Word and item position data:
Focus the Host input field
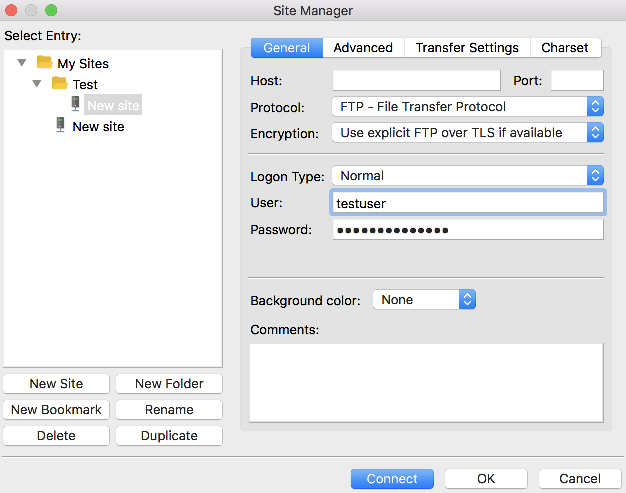 [416, 81]
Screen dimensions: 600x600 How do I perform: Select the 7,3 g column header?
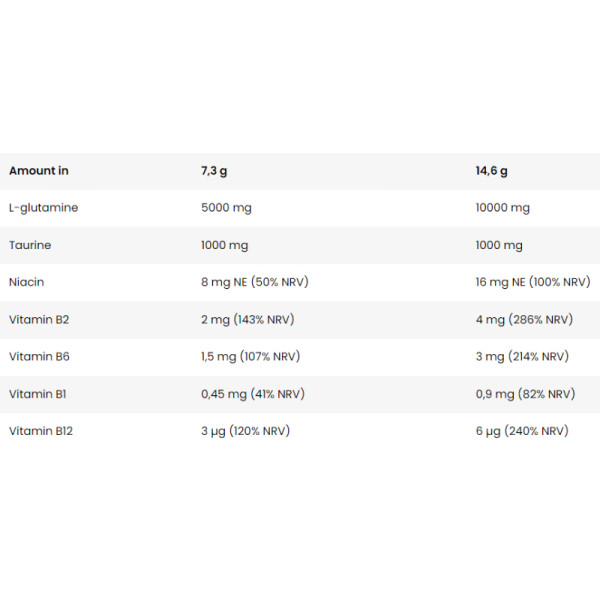coord(214,171)
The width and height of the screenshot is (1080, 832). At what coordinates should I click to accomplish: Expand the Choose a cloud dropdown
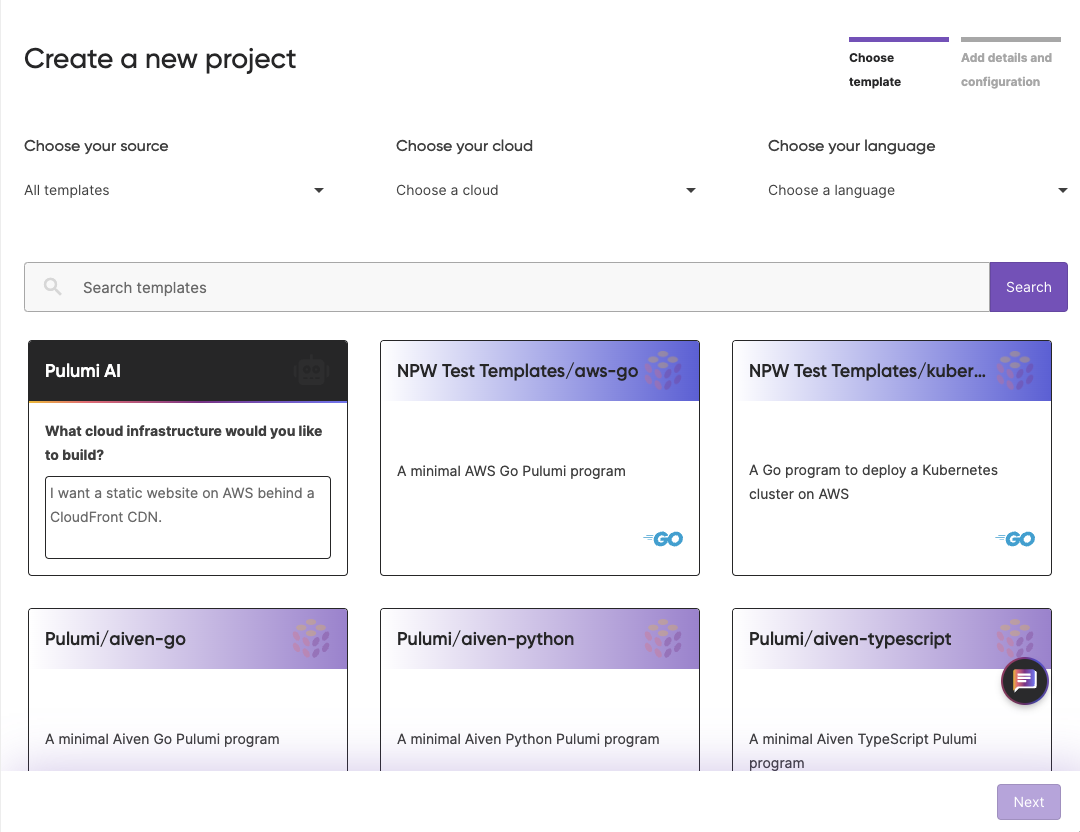pyautogui.click(x=546, y=190)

TO BE DONE:
Write out all the data above again, requests included, but scale every coordinate in the answers by 2.6 and round to whole numbers, with halves going up. Leave the pictures out.

RESULT:
Focus the Host input field
 [1082, 211]
Screen dimensions: 600x600 How do I perform: Select the 7,3 g column header?
coord(556,445)
The width and height of the screenshot is (1080, 832). At what coordinates should I click to accomplish: Expand the Choose a cloud dropdown
pyautogui.click(x=1420, y=494)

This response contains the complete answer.